L’esprit de la libération féminine influence aussi les parfums des années 1920. Les femmes cherchent des fragrances affirmées et indépendantes. Les parfums chyprés, caractérisés par des notes de bergamote, de patchouli et de chêne, gagnent en popularité, symbolisant l’émancipation et la modernité.
Cette période jette les bases de l’industrie moderne des parfums, influençant durablement la manière dont nous percevons et choisissons nos fragrances aujourd’hui.
En 1924, l’industrie de la parfumerie est en pleine effervescence, marquée par des innovations techniques qui contribuent à redéfinir l’art de la création de parfums. Au cœur de cette vague innovante, François Coty, le père de la parfumerie moderne…
Quelques avancées notables
L’extraction améliorée des ingrédients : les années 1920 voient des progrès significatifs dans les techniques d’extraction des matières premières. L’utilisation d’absolus et d’extraits naturels, obtenus par des méthodes d’extraction sophistiquées, a permis aux parfumeurs d’explorer une palette plus large de notes olfactives.
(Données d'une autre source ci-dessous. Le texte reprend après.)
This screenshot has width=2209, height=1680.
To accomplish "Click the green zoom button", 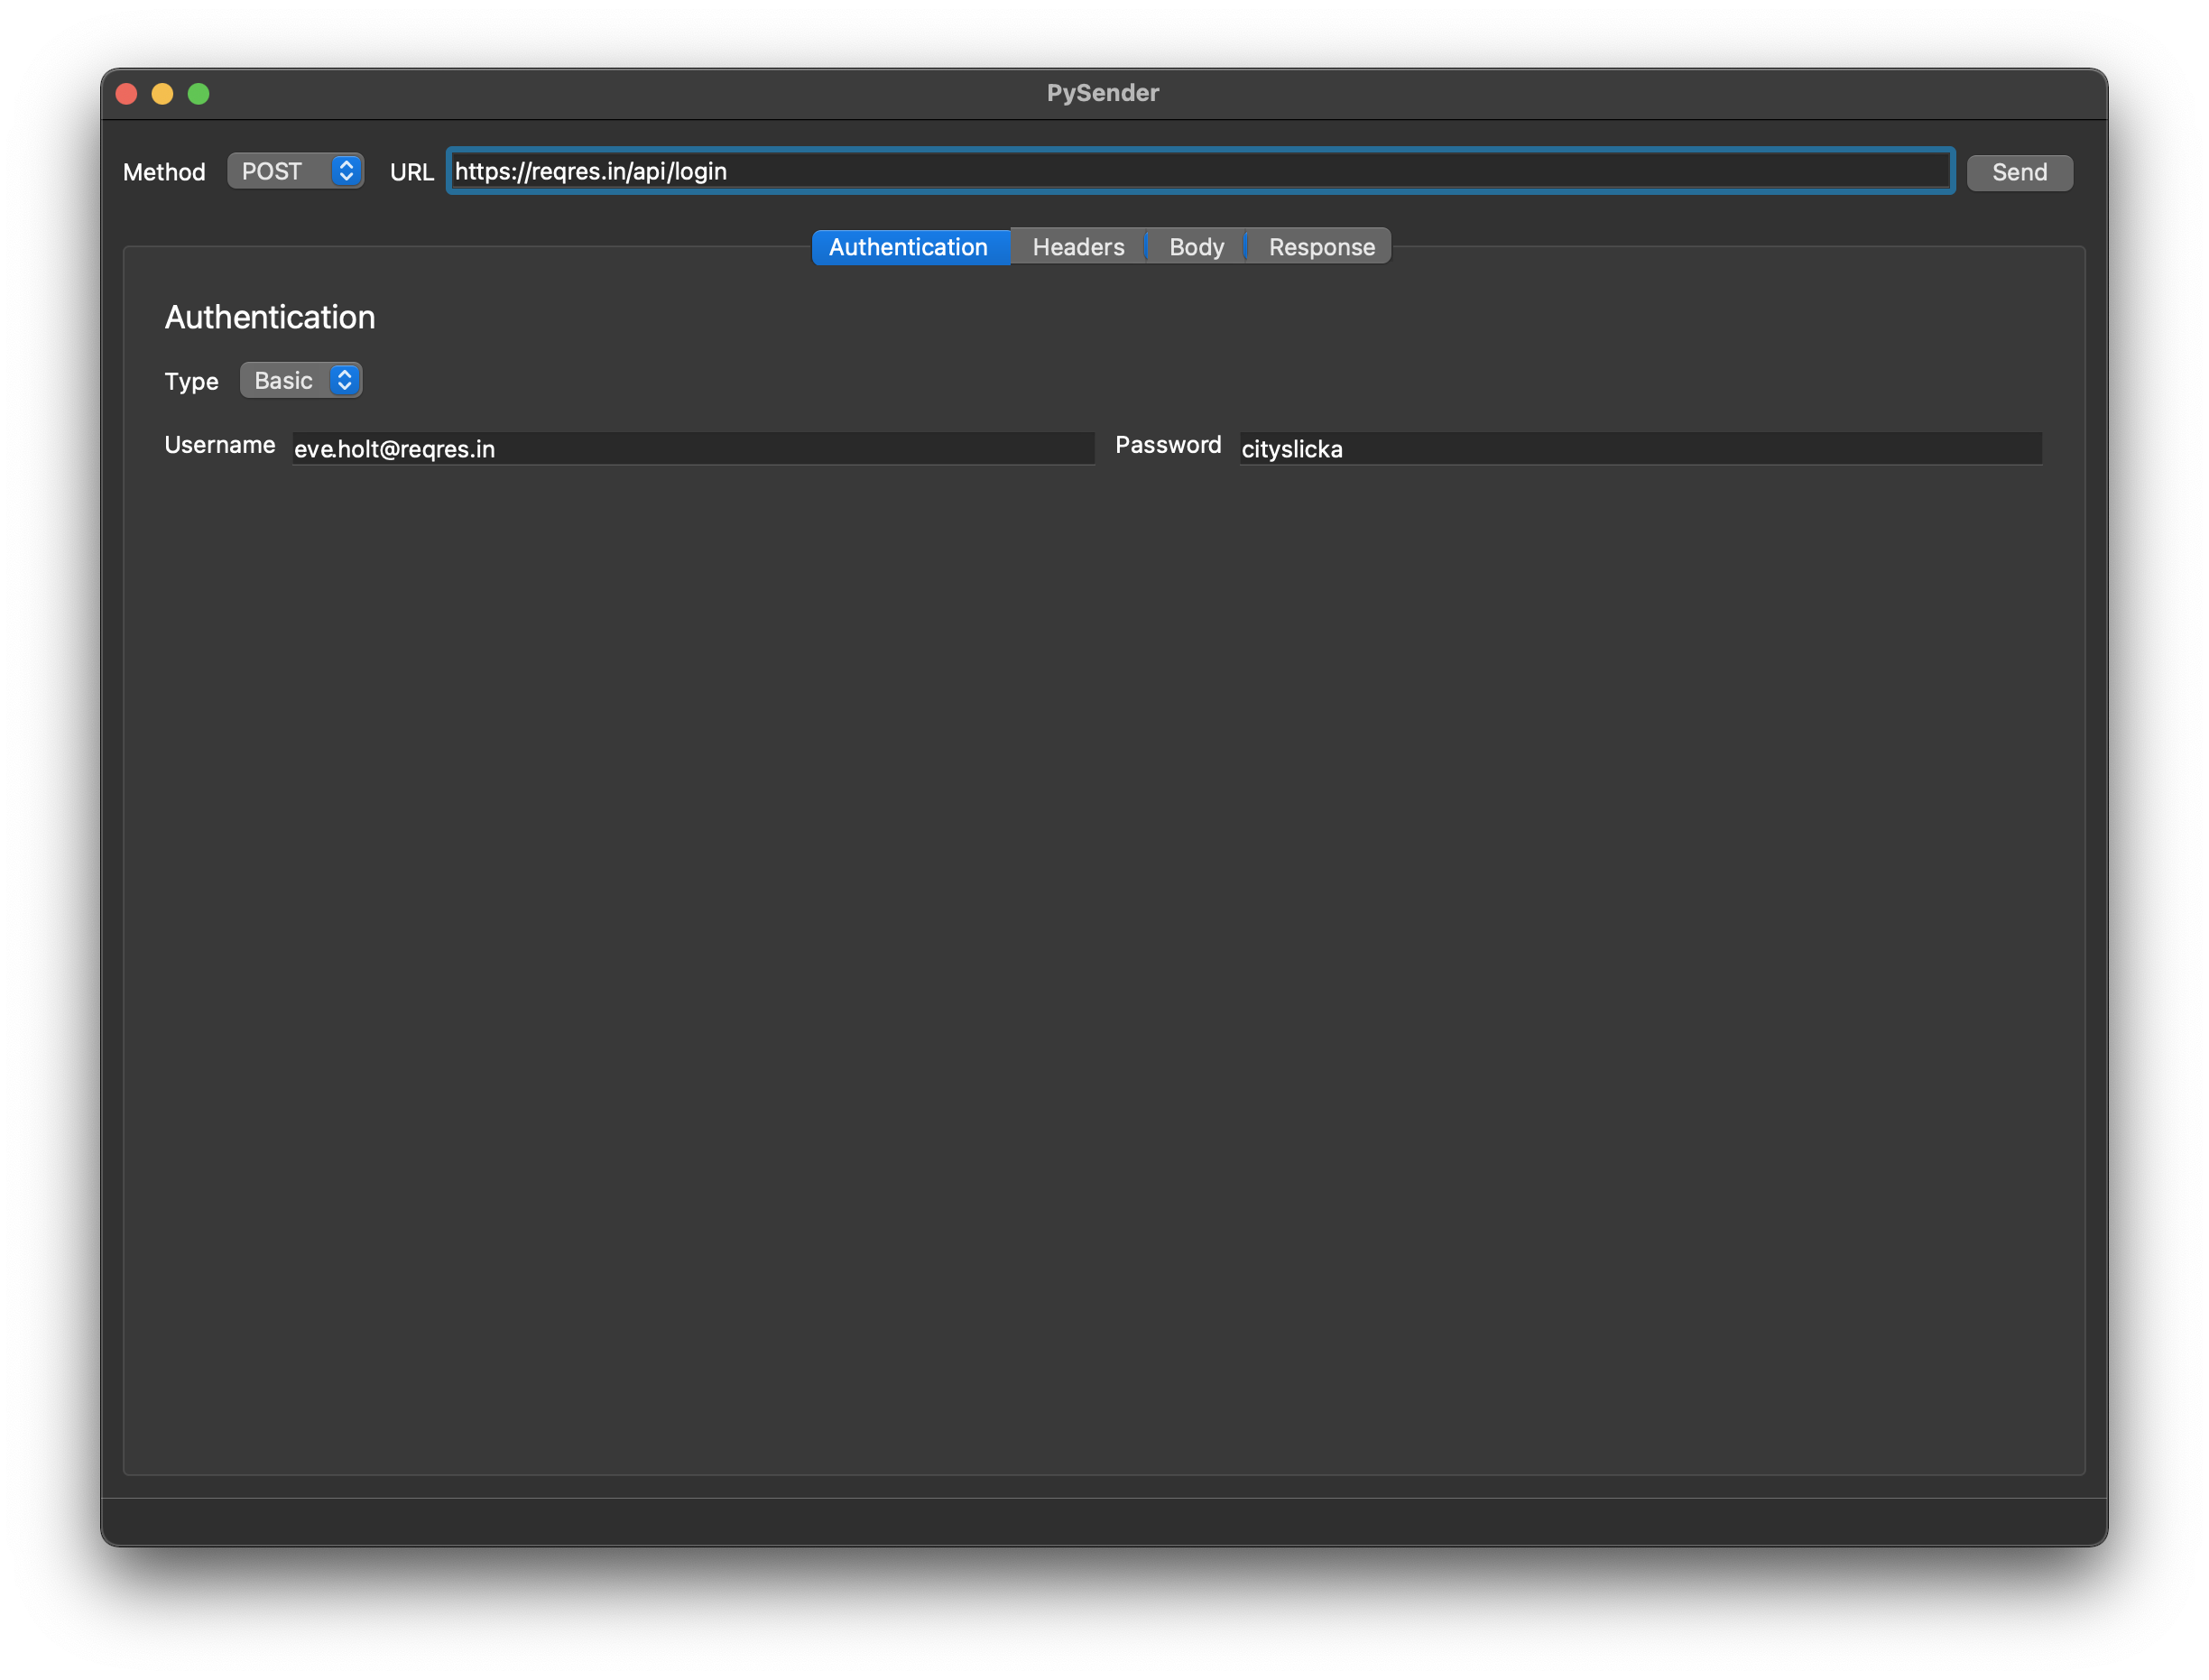I will click(x=199, y=93).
La synthèse des composants : les progrès dans la chimie organique ouvrent la voie à la synthèse de composants aromatiques. Cette innovation a permis aux parfumeurs de créer des notes uniques qui n’étaient pas disponibles dans la nature. Les aldéhydes sont synthétisés pour la première fois à cette époque.
La standardisation des formules : l’établissement de formules standardisées est une innovation clé. Les parfumeurs ont commencé à documenter et à reproduire précisément les proportions des ingrédients pour assurer une cohérence dans la qualité et le caractère des parfums.
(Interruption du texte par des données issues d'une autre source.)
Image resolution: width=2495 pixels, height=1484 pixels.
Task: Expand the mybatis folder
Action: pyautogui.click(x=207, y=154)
L’introduction de nouvelles techniques de distillation : les méthodes de distillation sont améliorées, notamment avec l’utilisation de l’extraction au CO2 supercritique. Cette technique a permis une extraction plus précise des notes fragrantes, préservant mieux la complexité des ingrédients.
L’évolution des flacons pulvérisateurs : les vaporisateurs de parfum commencent à gagner en popularité dans les années 1920, offrant une méthode d’application plus précise et élégante. Cela a révolutionné l’expérience d’application du parfum et a également contribué à la conservation optimale des fragrances.
Le contrôle de la qualité est accru : les maisons de parfums mettent en place des normes rigoureuses pour garantir la pureté des ingrédients et la constance des parfums, renforçant ainsi la confiance des consommateurs.
En 1924, ces innovations techniques ouvrent de nouvelles perspectives pour les parfumeurs, les incitant à explorer des territoires olfactifs inexplorés et à créer des compositions plus complexes. Ces avancées ont laissé un héritage durable, contribuant à la modernisation de l’industrie de la parfumerie et à l’évolution de l’art de la création de parfums.
Effluve des Années folles
Le beau artistique et l’abstraction entrent état de grâce. Ces changements garantissent le succès pérenne de nombreuses créations, symboles d’un certain âge d’or pour la parfumerie française. Exemples avec
Le Tabac blond, de Caron est une évocation sublimée du tabac de Virginie, qui séduit les femmes désireuses de fumer autre chose que le tabac brun et âcre des hommes. Sans fleur, cette métaphore olfactive mystérieuse ; peu abstraite grâce aux matières et bases de synthèse est signée Ernest Daltroff qui s’éloigne des normes académiques. Le Tabac blond inaugure véritablement la famille des cuirés.
Habanita de Molinard, créé en 1921 est commercialisé en tant que parfum de peau à partir de 1924. Il avait tout d’abord été proposé sous forme de parfum à cigarettes – afin d’atténuer les odeurs de tabac.
Au sein de la maison Guerlain, le début des années 1920 est marqué par Eau de fleurs de cédrat (1920), Candide Effluve (1922), Bouquet de faunes (1922), Guerlinade (1924) et A travers Champs (1924).
Jeanne Lanvin quant à elle signe en 1924 ses deux premiers parfums Niv Nal et LaJea en collaboration avec son frère Gabriel et René Duval. Ces deux noms sont originaux : le premier est le nom de Lanvin à l’envers et le second se compose des deux premières lettres de Lanvin et des trois premières de Jeanne.